0
0
NLPml~8 mins

NER with spaCy in NLP - Model Metrics & Evaluation

Choose your learning style9 modes available
Metrics & Evaluation - NER with spaCy
Which metric matters for NER with spaCy and WHY

In Named Entity Recognition (NER), we want to find and label words like names, places, or dates correctly. The key metrics are Precision, Recall, and F1-score.

Precision tells us how many of the entities the model found are actually correct. This matters because we don't want to label wrong words as entities.

Recall tells us how many of the real entities the model found. This matters because missing important entities means the model is incomplete.

F1-score balances precision and recall. It gives one number to see how well the model does overall.

We use these metrics because NER is about both finding entities and labeling them correctly.

Confusion matrix for NER (simplified)
          | Predicted Entity | Predicted Non-Entity
    ------|------------------|---------------------
    True  |        TP        |          FN         
    Entity| (correct entity) | (missed entity)     
    ------|------------------|---------------------
    True  |        FP        |          TN         
    Non-  | (wrong entity)   | (correct non-entity) 
    Entity|                  |                     
    

TP = True Positives: entities correctly found.
FP = False Positives: wrong words labeled as entities.
FN = False Negatives: real entities missed.
TN = True Negatives: non-entities correctly ignored.

Precision vs Recall tradeoff with examples

If the model has high precision but low recall, it means it labels entities carefully but misses many real ones. For example, a medical NER system that only tags very sure disease names but misses rare diseases.

If the model has high recall but low precision, it finds most entities but also labels many wrong words. For example, a news NER system that tags many words as people but includes many mistakes.

For NER, a good balance (high F1-score) is important because we want to find most entities and be correct.
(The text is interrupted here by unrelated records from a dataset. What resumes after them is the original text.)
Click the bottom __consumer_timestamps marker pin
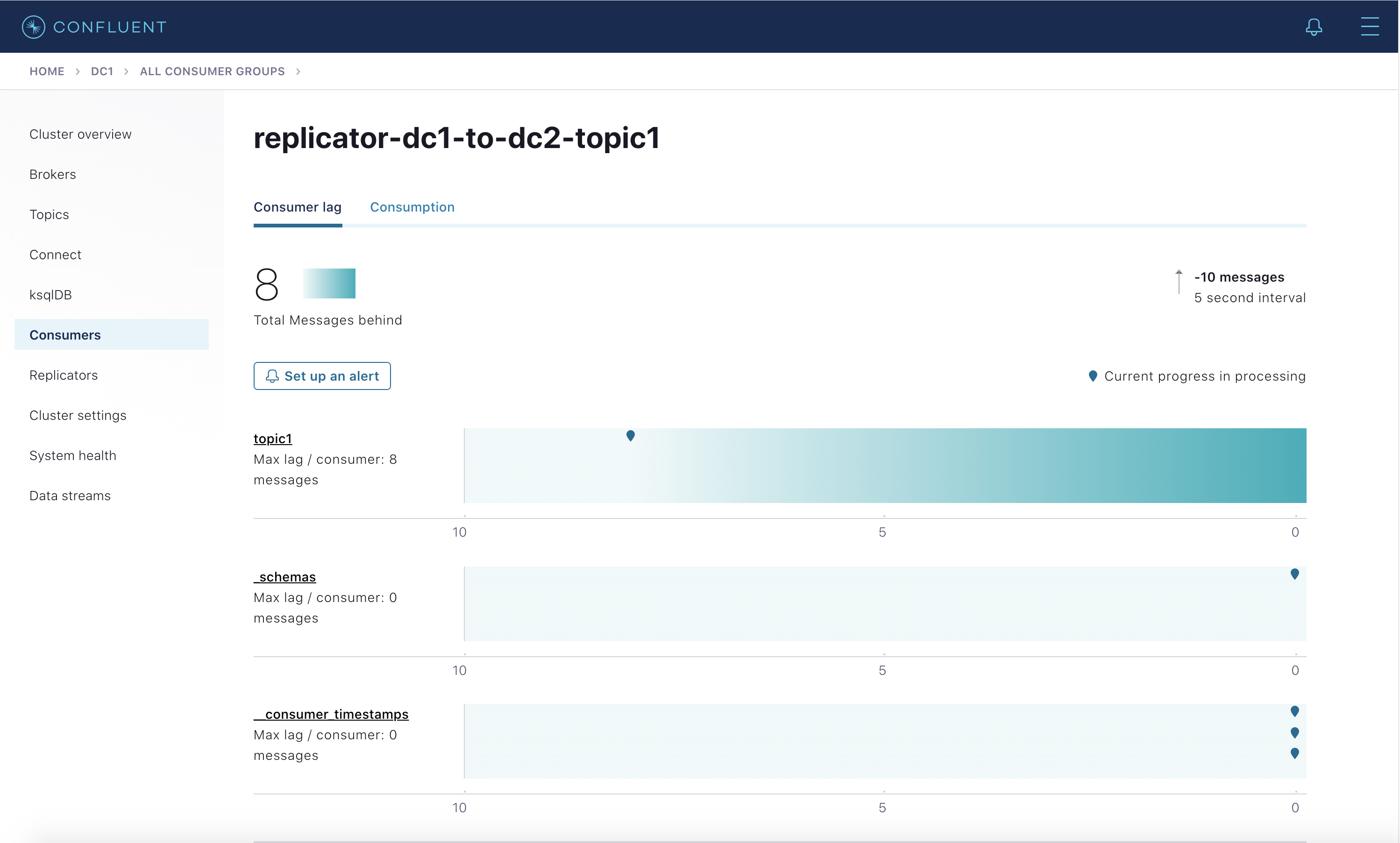The image size is (1400, 843). (x=1294, y=753)
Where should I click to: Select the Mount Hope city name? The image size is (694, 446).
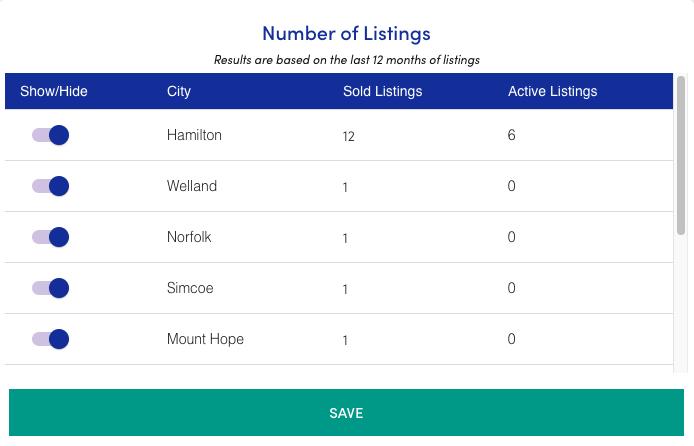[205, 339]
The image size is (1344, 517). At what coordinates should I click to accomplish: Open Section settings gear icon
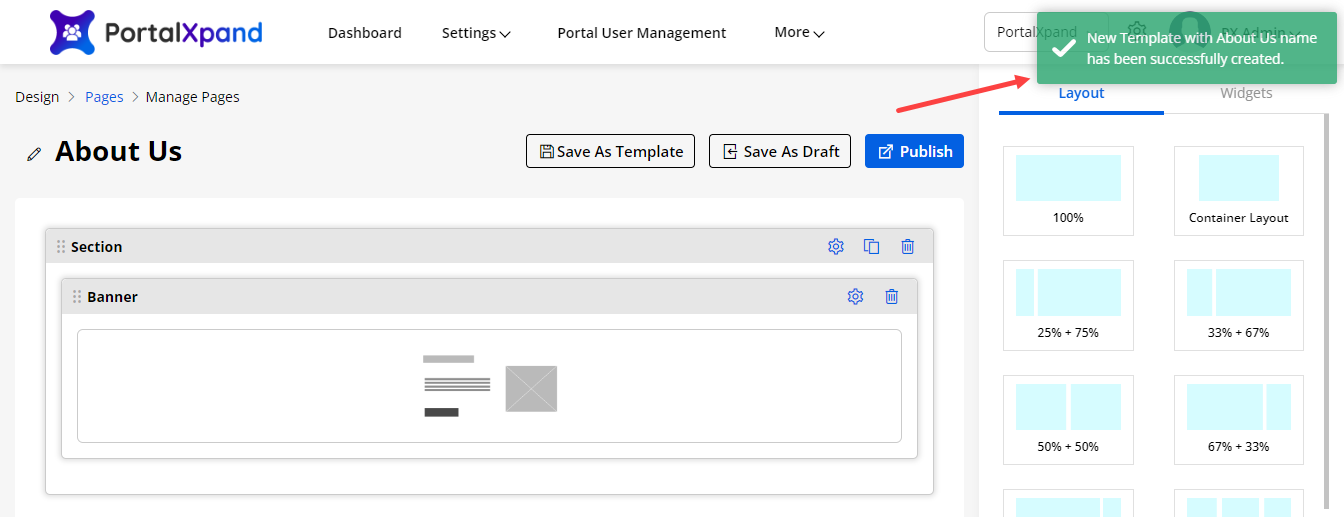point(836,247)
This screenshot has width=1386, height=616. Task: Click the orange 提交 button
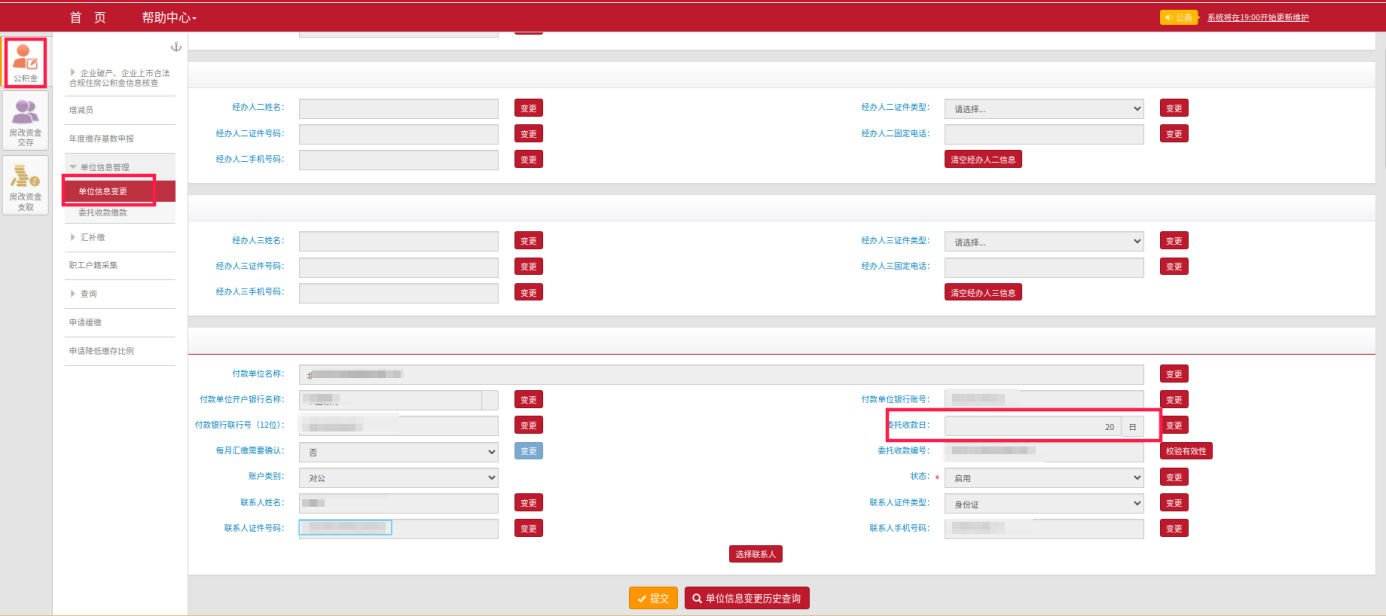tap(654, 598)
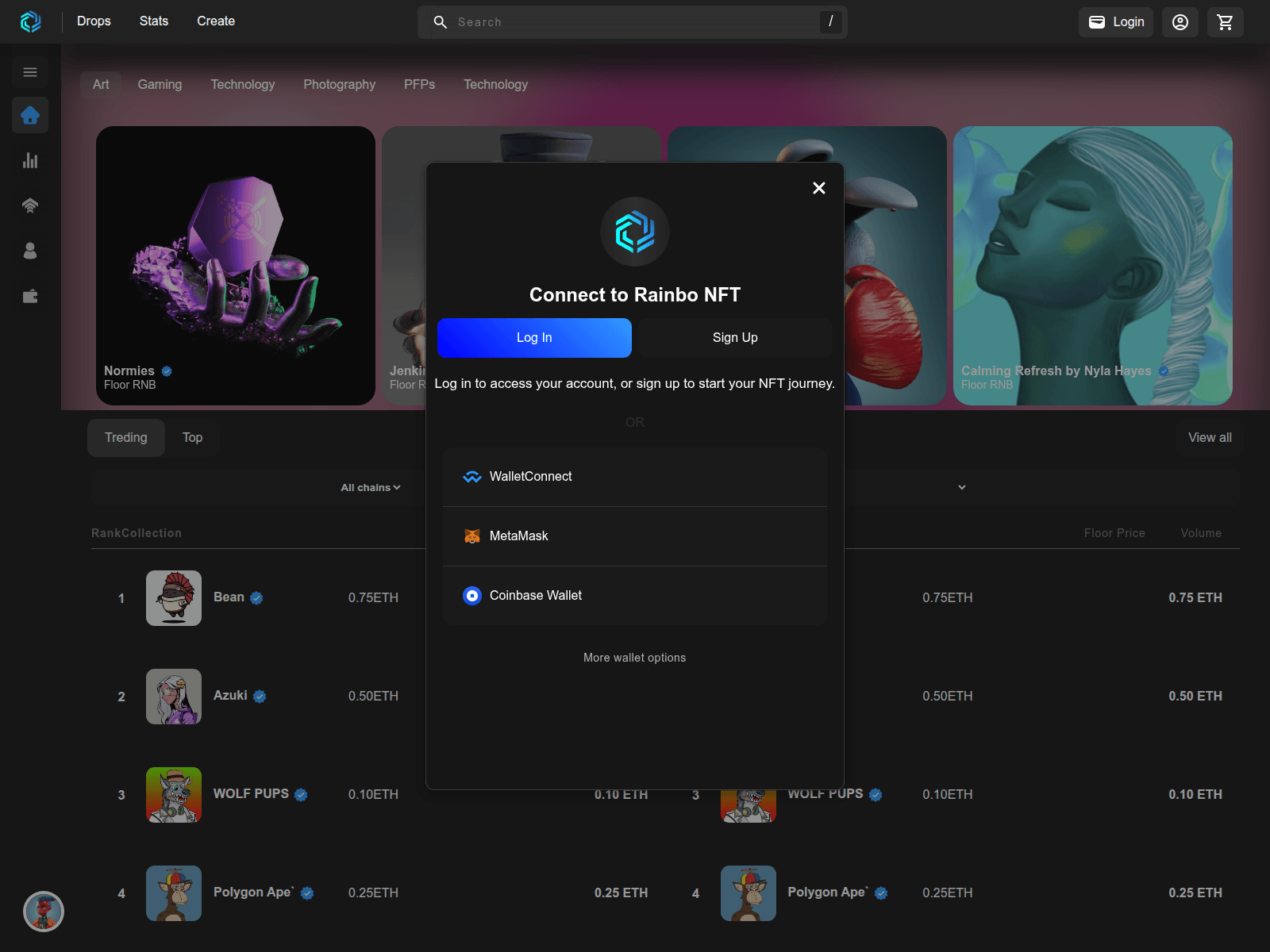Open the Drops menu item
The width and height of the screenshot is (1270, 952).
tap(94, 21)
What good vs bad metric values look like for NER

Good NER model: Precision, Recall, and F1-score all above 85%. This means it finds most entities and labels them correctly.

Bad NER model: Precision or Recall below 50%. This means it either misses many entities or makes many wrong labels.

Example: Precision=90%, Recall=40% means many entities missed (bad recall). Precision=40%, Recall=90% means many wrong labels (bad precision).

Common pitfalls in NER metrics
  • Ignoring entity boundaries: Partial matches are not counted as correct. The model must get the full entity right.
  • Data leakage: Testing on data the model saw during training inflates metrics falsely.
  • Imbalanced entities: Some entity types may be rare, so overall metrics can hide poor performance on rare types.
  • Overfitting: Very high training scores but low test scores mean the model memorizes instead of learning.
Self-check: Your model has 98% accuracy but 12% recall on entities. Is it good?

No, this model is not good for NER. The high accuracy is misleading because most words are not entities, so the model guesses "non-entity" most of the time and is right.

The very low recall (12%) means it misses almost all real entities. This defeats the purpose of NER, which is to find entities.

Better metrics to trust are precision, recall, and F1-score on the entity class, not overall accuracy.

Key Result
For NER with spaCy, F1-score balancing precision and recall best shows model quality.